The last May 1 with a Castro?
As you may know, they take May 1 pretty seriously in Cuba. It is a national holiday, or another excuse to get a bunch of "workers" to show up for a big speech.
In the U.S., workers go to the beach on Labor Day. In Cuba, they get the day off to listen to a speech. It's been that way since the Castros came to power. For years, it was a long speech by Fidel Castro. This week, it will was a sobering message from Raúl Castro about the recession the country is in.
May 1, 2017 may also be the last one with a Castro in power, as news agencies are reporting:
The Cuban government's traditional May Day parade Monday is the last to be overseen by President Raul Castro – and the first without his late brother and revolutionary predecessor Fidel.
The May 1 rally draws hundreds of thousands of Cubans into Havana's Revolution Square in a sea of red, white and blue national flags and portraits of Fidel Castro.
But he died in November and Raul Castro, after just over a decade in power, has said he will step aside in February 2018.
Raul Castro has been cautiously opening up Cuba's state-run economy and strengthening its foreign relations – notably by re-establishing diplomatic ties with the United States.
But Monday's parade has the feel of the end of an era. It is not clear who will take Castro's place next year.
Most rumors suggest it will be Miguel Diaz-Canel, 56, vice-president of the State Council. Despite ministerial experience and party credentials, he is seen as lacking a support base in the military.
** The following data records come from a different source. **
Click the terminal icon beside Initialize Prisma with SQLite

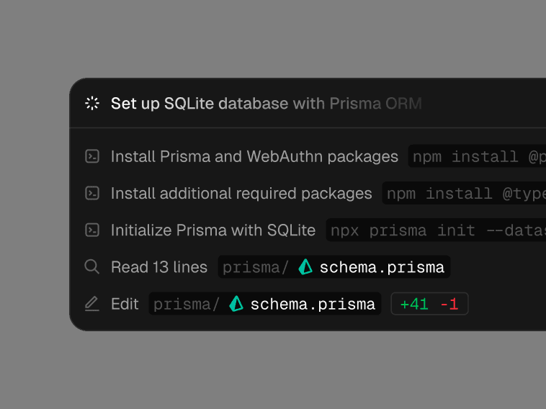(x=92, y=230)
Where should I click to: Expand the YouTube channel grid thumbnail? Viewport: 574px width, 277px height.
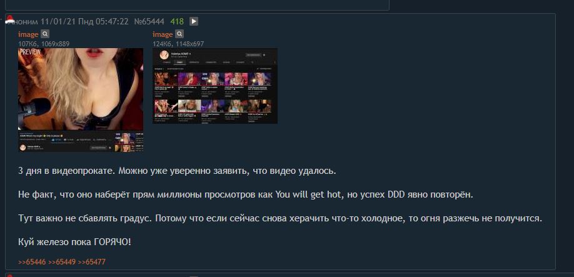pyautogui.click(x=215, y=86)
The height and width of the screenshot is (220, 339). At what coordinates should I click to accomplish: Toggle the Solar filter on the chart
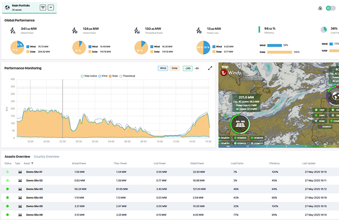point(175,68)
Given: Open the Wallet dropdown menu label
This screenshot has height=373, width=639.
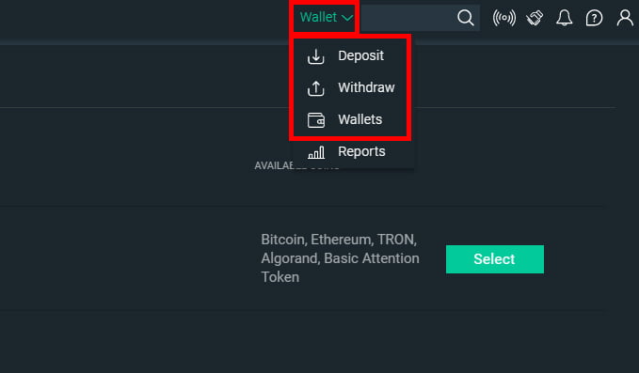Looking at the screenshot, I should click(318, 17).
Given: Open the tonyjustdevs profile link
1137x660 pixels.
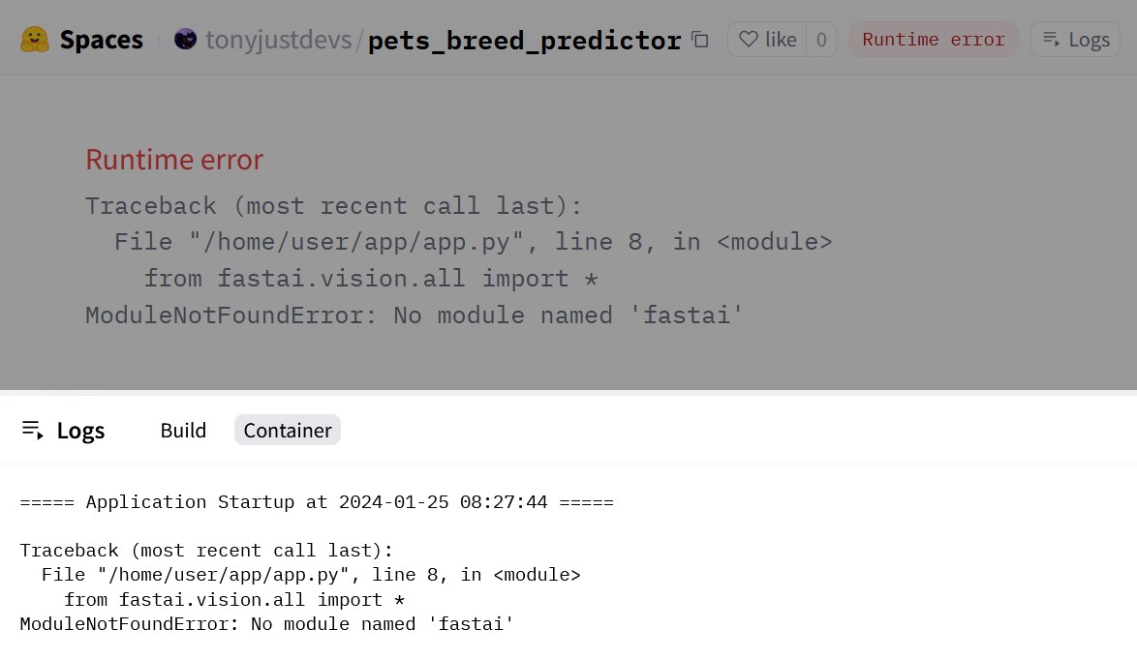Looking at the screenshot, I should [279, 39].
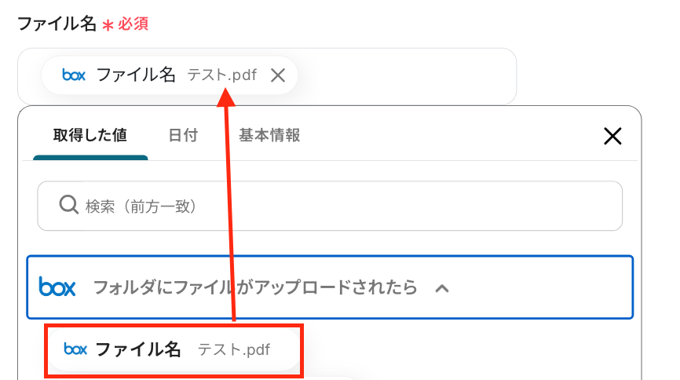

"There is very high uncertainty about 2018," said Pavel Vidal, a former official of Cuba's central bank and an academic at Colombia's Javeriana University.
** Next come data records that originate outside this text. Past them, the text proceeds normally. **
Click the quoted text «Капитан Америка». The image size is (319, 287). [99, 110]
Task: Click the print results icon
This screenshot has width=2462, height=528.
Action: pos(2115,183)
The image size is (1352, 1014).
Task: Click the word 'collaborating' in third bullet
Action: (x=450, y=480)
"One could expect a process of continuity" of Raul Castro's reforms, he added, "but not at the same speed."
The so-called "continuity" could go in a couple of directions.
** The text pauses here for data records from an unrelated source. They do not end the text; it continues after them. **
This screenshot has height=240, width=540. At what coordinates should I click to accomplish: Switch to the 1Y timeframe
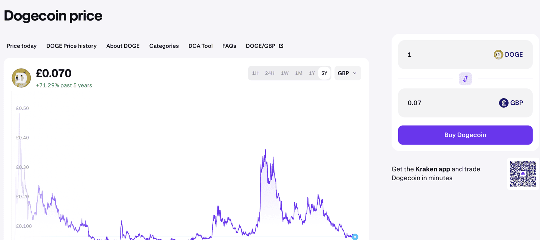point(312,73)
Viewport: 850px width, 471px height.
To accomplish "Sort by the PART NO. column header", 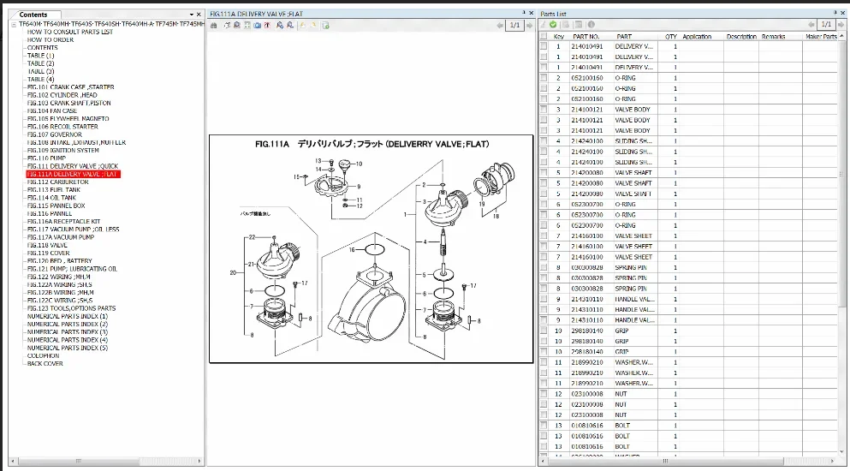I will click(x=586, y=37).
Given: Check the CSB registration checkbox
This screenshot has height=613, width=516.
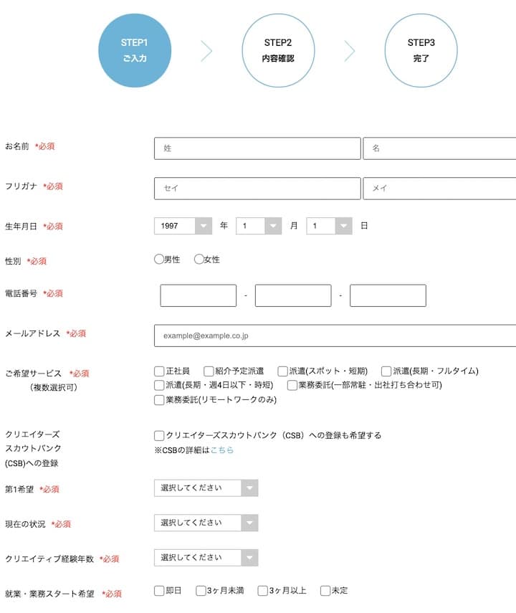Looking at the screenshot, I should pyautogui.click(x=159, y=435).
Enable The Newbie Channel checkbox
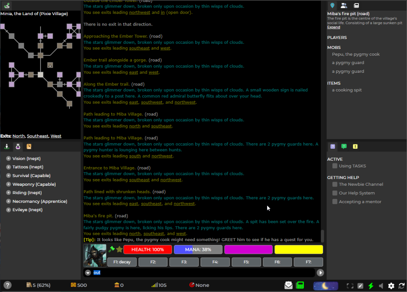Image resolution: width=407 pixels, height=292 pixels. coord(335,184)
It may just be a superficial change. In other words, Raúl Castro will continue to run the show from his mansion in eastern Cuba. It's hard for me to believe that Castro is going to give the keys to "Castro Inc." to a bunch of people in the party. As we've posted, Castro Inc. is a big money enterprise.
At the same time, Raúl is in his late 80s, and I don't get the impression that he enjoys governing that much. He may take his millions and leave the scene altogether. Don't overlook that possibility, because Raúl may not want to be around when the roof caves in!
It won't happen right away, because there is loyalty to Raúl. I believe that the whole thing will collapse without a Castro. The regime was very good at surviving, but not at training the next line of managers to run the mess that the regime's policies created.